Simply put, this is the goofiest plundering of the Bible since Christopher Walken’s “Prophecy” pictures of the 1990s. It’s hard to believe that any serious Christian could stomach the idea of a second messiah (or is it the first?), being born—as the first title card informs us—on December 25, or of a wrathful deity who uses tidal waves of possessed bodies, rather than Noah’s flood, to destroy humanity? There is some benefit, to be sure—though of the risible sort—in watching two guys with wings and what appears to be medieval knight’s garb thrashing at one another with swords and maces (as well as martial arts moves) in the closing hand-to-hand combat.

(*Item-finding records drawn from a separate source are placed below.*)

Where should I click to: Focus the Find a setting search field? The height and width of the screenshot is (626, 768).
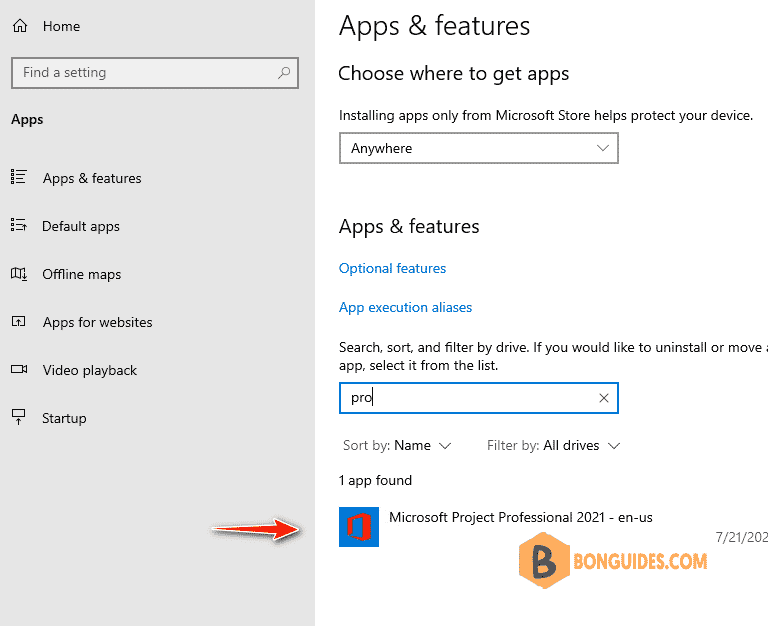click(x=155, y=73)
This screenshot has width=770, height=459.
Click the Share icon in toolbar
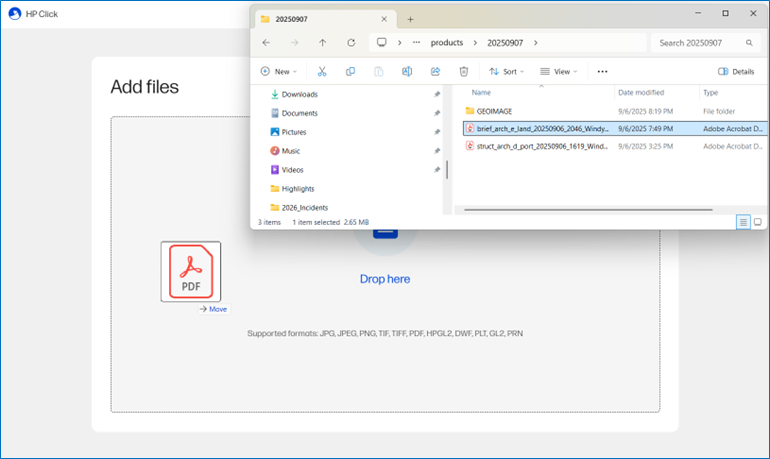click(x=435, y=72)
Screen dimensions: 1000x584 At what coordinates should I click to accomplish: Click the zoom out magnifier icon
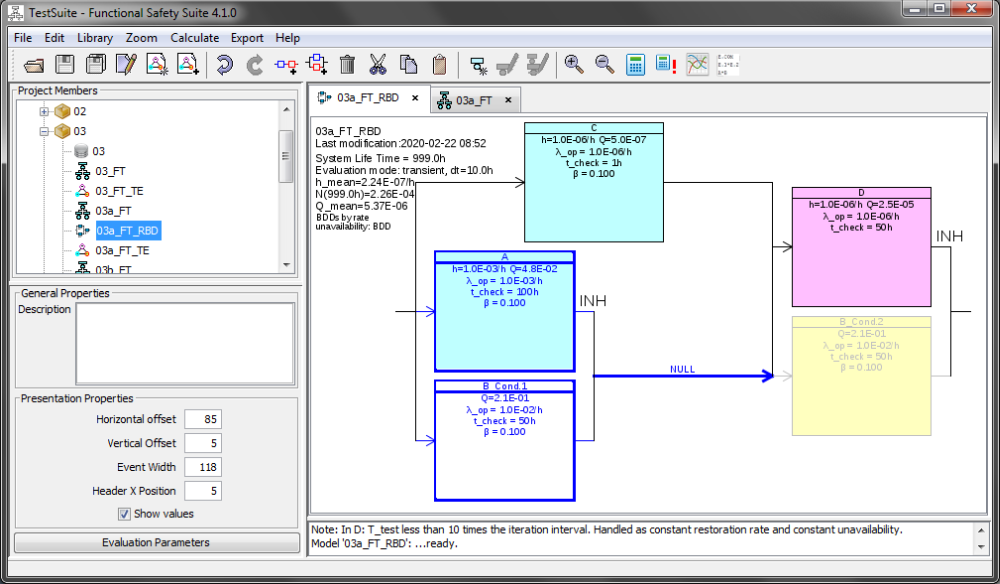[x=604, y=65]
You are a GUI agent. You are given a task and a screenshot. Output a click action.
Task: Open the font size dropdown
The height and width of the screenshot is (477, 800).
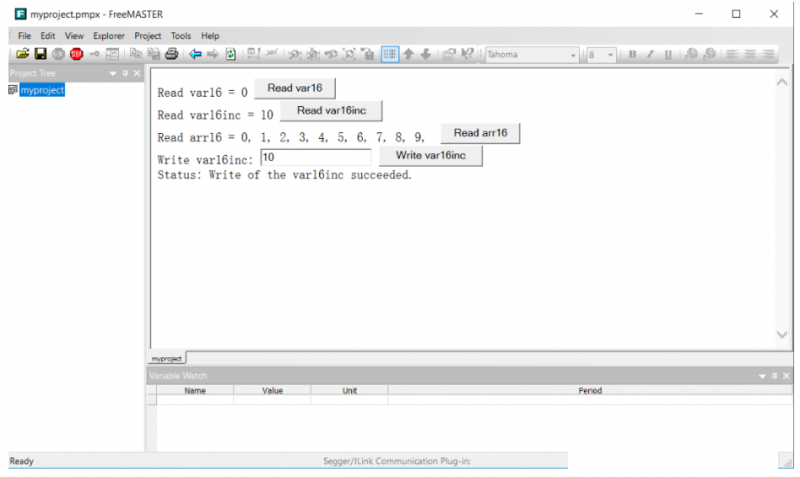[x=611, y=55]
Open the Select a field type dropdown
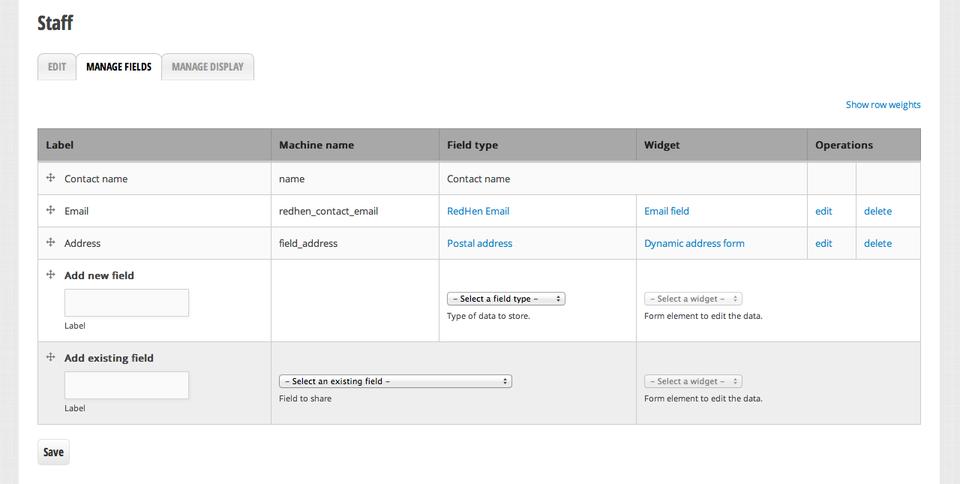 coord(506,299)
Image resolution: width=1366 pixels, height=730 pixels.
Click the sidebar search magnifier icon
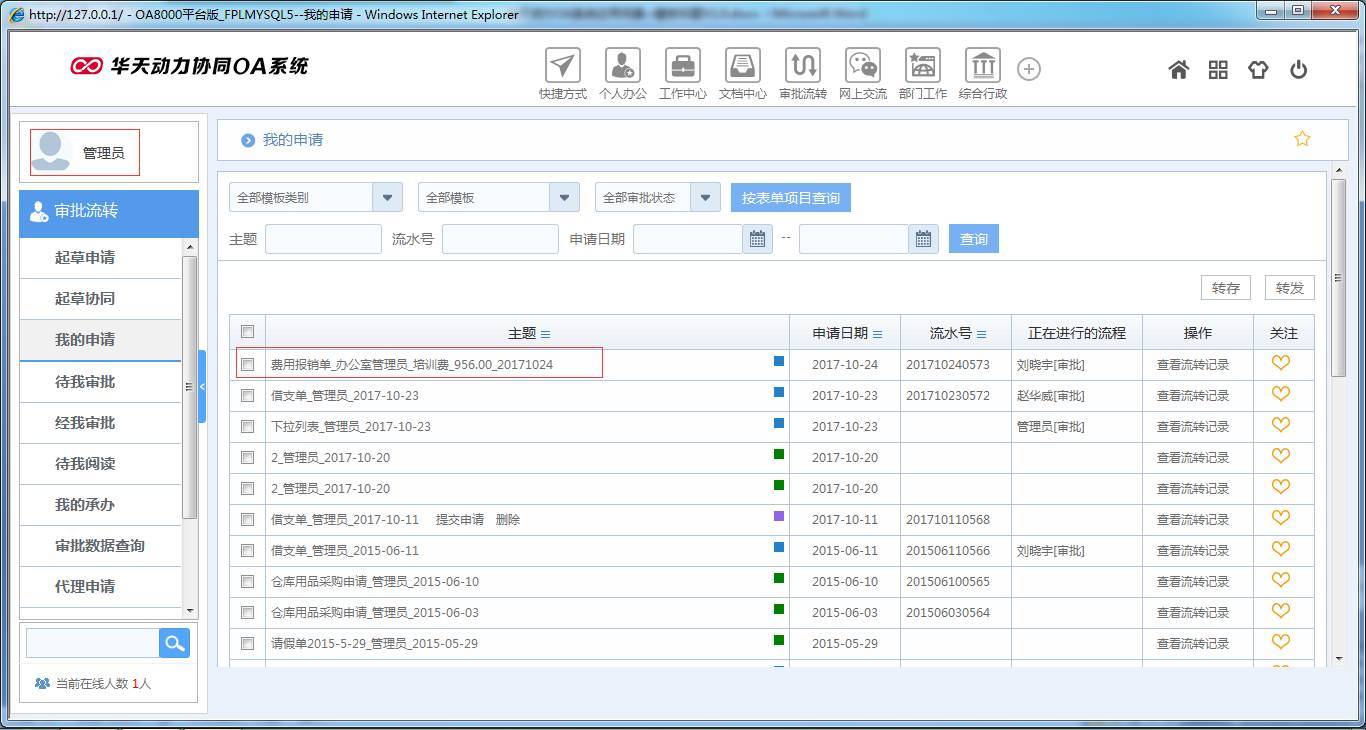click(174, 643)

But overall it’s a combination of horror movie cliché and pseudo-religious mumbo-jumbo that proves a pretty fetid brew.
And pity the poor cast. How do talented young British actors—like Michael Sheen in the “Underworld” series and now Bettany in this—allow themselves to get stuck in such rubbish? Whatever the answer, Bettany’s dully stoic turn may earn him a check but certainly no respect. None of the others retain their dignity either—not Quaid with his world-weary redneck shtick, nor Black with his awful yokel accent, nor Dutton with his stentorian pronouncements, nor Walsh with her teary-mother weeping. But certainly the funniest is Durand, who must try to remain straight-faced in his Gabriel garb and nearly succeeds.
It takes no great gift of prophecy to say that there won’t be any legions of viewers trooping out to see this piece of brainless, gloomy nonsense. But it will probably spawn a direct-to-DVD sequel anyway. Heaven help us.